BioSTEAMDevelopmentGroup / biosteam

The Biorefinery Simulation and Techno-Economic Analysis Modules; Life Cycle Assessment; Chemical Process Simulation Under Uncertainty
Other
179 stars 35 forks source link

Adding new wastewater treatment modules in BioSTEAM #148

Closed yalinli2 closed 1 year ago

yalinli2 commented 1 year ago

Accidentally created the PR before finish drafting the comment, description added below

This PR is intended to add the new wastewater treatment (WWT) process as described in Li et al in BioSTEAM. As shown in the paper, the new WWT process has the potential to substantially reduce the cost and environmental impacts of wastewater management in biorefineries (through high-rate anaerobic technologies), especially for second-generation biorefineries with lingocellulosic feedstocks.

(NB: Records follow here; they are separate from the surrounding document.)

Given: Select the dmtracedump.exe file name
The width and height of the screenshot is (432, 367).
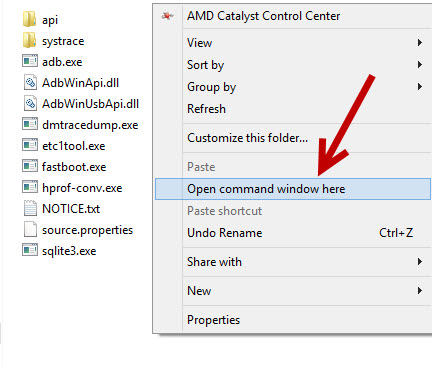Looking at the screenshot, I should (90, 125).
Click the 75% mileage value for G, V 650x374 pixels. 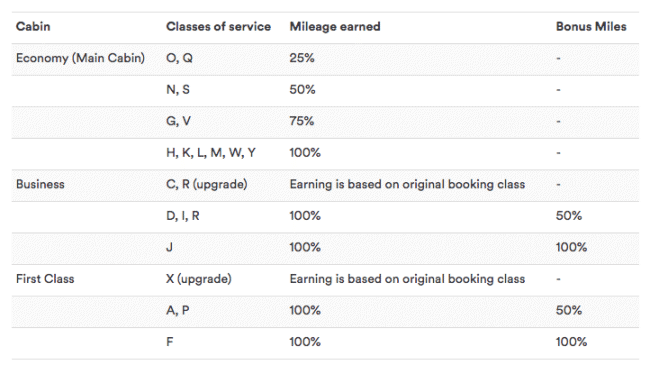tap(302, 121)
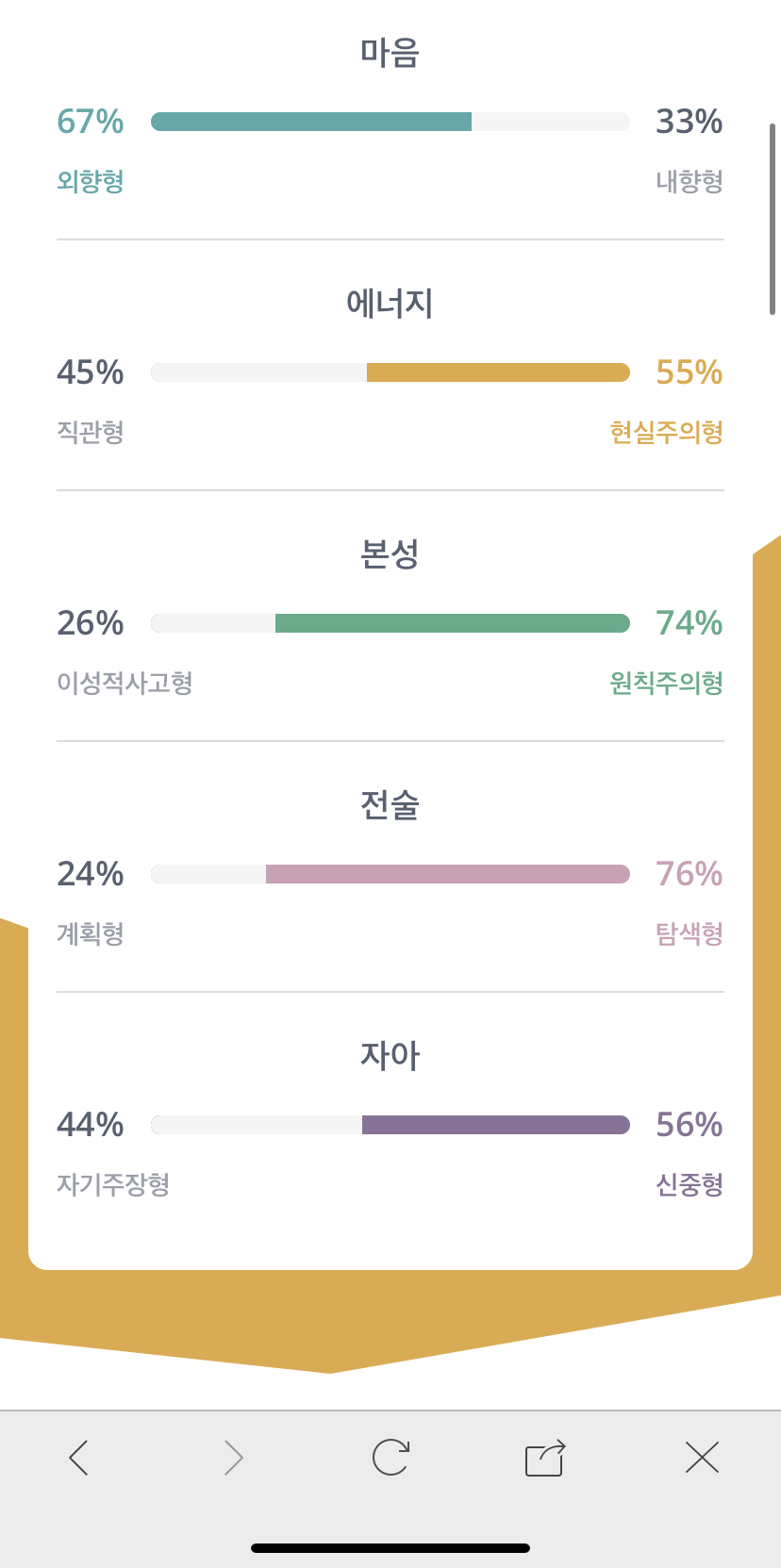Screen dimensions: 781x1568
Task: Click the 전술 pink progress bar
Action: point(447,874)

yalinli2 commented 1 year ago

TODOs before formal PR request, aim to complete within the week of 3/14/23

yalinli2 commented 1 year ago

Hi @yoelcortes , I've implemented the high-rate wastewater treatment system into the cellulosic ethanol system and tested it with the corn stover biorefinery (please use this branch for biosteam and the wwt branch for Bioindustrial-Park):

>>> import biosteam as bst
>>> from biorefineries import cornstover as cs
>>> factor = cs.ethanol_density_kggal

>>> chems = bst.wastewater.append_wwt_chemicals(cs.create_chemicals())
>>> bst.settings.set_thermo(chems)

>>> def get_MESP(sys):
...     if not sys.TEA: cs.create_tea(sys)
...     sys.simulate()
...     MESP = sys.TEA.solve_price(sys.flowsheet.stream.ethanol)*factor
...     print(f'\n\n{sys.ID} MESP: \n${MESP:.2f}/gal')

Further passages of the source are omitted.